I do like the blend function on the Sparkle Drive I’m using, but in listening to the clips in this thread, blend knob or not, the Fender sounds MUCH better to my ear.

The Mini Vent sounds like a cheezy chorus.


----------



## Brian Johnston (Feb 24, 2019)

player99 said:


> The vent guy is German and doesn't play guitar. That's why they are never designed so a guitar player would like them. I had the first vent and there were so many flaws... Like the in jack on the left and out on the right.


Check out the Micro Vent 16 (which emulates the Vibratone)... and even the Micro Vent 122... both of which has the usual input/output on the sides.


----------



## player99 (Sep 5, 2019)

Brian Johnston said:


> Check out the Micro Vent 16 (which emulates the Vibratone)... and even the Micro Vent 122... both of which has the usual input/output on the sides.


I know but they don't have all the other controls.


----------



## Brian Johnston (Feb 24, 2019)

player99 said:


> I know but they don't have all the other controls.


You were referencing the pedals not being set up for a guitar player and that's what I was referring to. From the demos I've heard, not sure if a person needs any more controls than what's available, but that's me. Typically we find 1-2 settings and leave it there. Who messes with 20 different Leslie settings over a number of songs, etc.?


----------



## Jim Jones (Sep 18, 2006)

I ended up grabbing Pete’s Hammond pedal so I’m hoping that’ll scratch the Leslie itch for me!

Thanks for all the comments, guys.


----------



## player99 (Sep 5, 2019)

Brian Johnston said:


> You were referencing the pedals not being set up for a guitar player and that's what I was referring to. From the demos I've heard, not sure if a person needs any more controls than what's available, but that's me. Typically we find 1-2 settings and leave it there. Who messes with 20 different Leslie settings over a number of songs, etc.?


If you're OK with a guy in German who doesn't play guitar fixing and locking all the settings, then you will be happy. I like having all the options available on the Fender and Hammond pedals. How about you buy the Fender pedal, send it to me and I will crazy glue the knobs where I like them so you can't change them.


----------



## Jim Jones (Sep 18, 2006)

I don’t know about the newest Vent pedals but it’s my understanding the Mini Vent (2 footswitches), can be tweaked in essentially all the parameters as the original Vent. Those settings are saved and then for stage use you’re just changing speeds and braking. I personally like that idea a lot.


----------



## Brian Johnston (Feb 24, 2019)

player99 said:


> If you're OK with a guy in German who doesn't play guitar fixing and locking all the settings, then you will be happy. I like having all the options available on the Fender and Hammond pedals. How about you buy the Fender pedal, send it to me and I will crazy glue the knobs where I like them so you can't change them.

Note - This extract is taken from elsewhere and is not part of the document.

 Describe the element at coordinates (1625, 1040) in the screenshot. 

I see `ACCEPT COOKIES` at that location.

My eyes must be playing tricks on me because the demo I saw on these two pedals clearly shows knobs being turned and parameters/sounds changing.


----------



## player99 (Sep 5, 2019)

Brian Johnston said:


> My eyes must be playing tricks on me because the demo I saw on these two pedals clearly shows knobs being turned and parameters/sounds changing.


There are a few knobs, just not all of them.


----------



## Brian Johnston (Feb 24, 2019)

player99 said:


> There are a few knobs, just not all of them.


No kidding... that was already established. You then suggested that everything is locked in place by some German guy and crazy gluing the knobs on a Fender pedal to equal the same results. Whatever... I promise not to reply to any future posts.


----------



## player99 (Sep 5, 2019)

Brian Johnston said:


> No kidding... that was already established. You then suggested that everything is locked in place by some German guy and crazy gluing the knobs on a Fender pedal to equal the same results. Whatever... I promise not to reply to any future posts.


Cool story brah.


----------